Ron laughed. The agent in charge looked at Ron. Tom Grant was not a humorous man and disliked civilians anyway, even if this one had once been Secret Service.
“Use a payphone.”
“I don’t know. I could wing a wrong number or even get him talking about himself, but if this is something, only members of the team have the number; any sort of unexplained phone call could get them suspicious. Assuming this number is of someone involved, which we don’t know.”
Just then Sam Rider’s mobile rang.
“It’s probably that number right now, calling to confess,” Sam said, reaching for his phone. He looked at the Caller ID screen. “Oopsies, it’s my office.”
“Where are you?” his secretary, Amy Bayer, asked.
“In our gracious chief’s office,” Sam Rider said.
“Okay, I got the info on the phone you asked for. I’ll be right up.”
In a few moments, Amy Bayer knocked on the door of the office of Special Agent in Charge Tom Grant. She entered immediately after knocking.
“Good afternoon, sir,” she said, addressing the chief. “I have the information Special Agent Rider requested.”
Grant made a ‘let’s have it motion’ with a hand.
“That number belongs to a mobile owned by a woman named Hannah Smith. Her address and other info are on this sheet.” Amy Bayer handed sheets to the three men.
“Doesn’t say anything about her being a kidnapper, does it?” Sam Rider asked as he read his sheet. There was nothing extraordinary on it.
Amy Bayer laughed.
“I’m afraid not.”
“Well, she is the only link we have to Tommy Montalvo, who is our only link to the kidnappers. Both links are so tenuous it isn’t even funny.”
Everyone sat and considered matters for a moment.
“Chief,” Sam said. “I’d like to get a tail on this girl and see what we find out. It’s not as if we’re overflowing with clues right now.”
“No, and that’s causing no small amount of problems with the press. God, they’re insatiable! I hope you appreciate me running interference for you with them.”
Actually, Sam Rider did appreciate it.
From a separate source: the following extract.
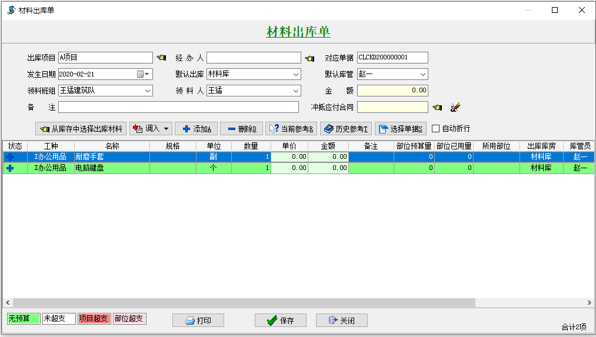Click 从库存中选择出库材料 toolbar button

81,129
No one knew who Sam Rider was and this allowed him to worry only about working a kidnapping and not worry about the fact a good portion of the world was waiting and wanting to see Larry found safe and sound.
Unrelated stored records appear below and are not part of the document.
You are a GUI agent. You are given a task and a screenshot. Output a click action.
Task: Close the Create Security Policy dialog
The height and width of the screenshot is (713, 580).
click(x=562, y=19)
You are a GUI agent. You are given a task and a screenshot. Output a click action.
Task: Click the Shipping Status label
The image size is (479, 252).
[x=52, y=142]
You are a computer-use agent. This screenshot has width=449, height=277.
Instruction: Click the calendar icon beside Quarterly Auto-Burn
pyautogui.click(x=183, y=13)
“Let’s get a tail on her and see what we find out,” Sam Rider said. “Also, we need to know who calls this phone and who she calls. And she probably has a landline too that we could tap. We have to find this Montalvo character.”
Special Agent in Charge Tom Grant nodded his concurrence.
“I’ve already talked to the president twice today and he’ll probably call again later tonight; every law enforcement resource in the world is available to us. I’ll take care of it.”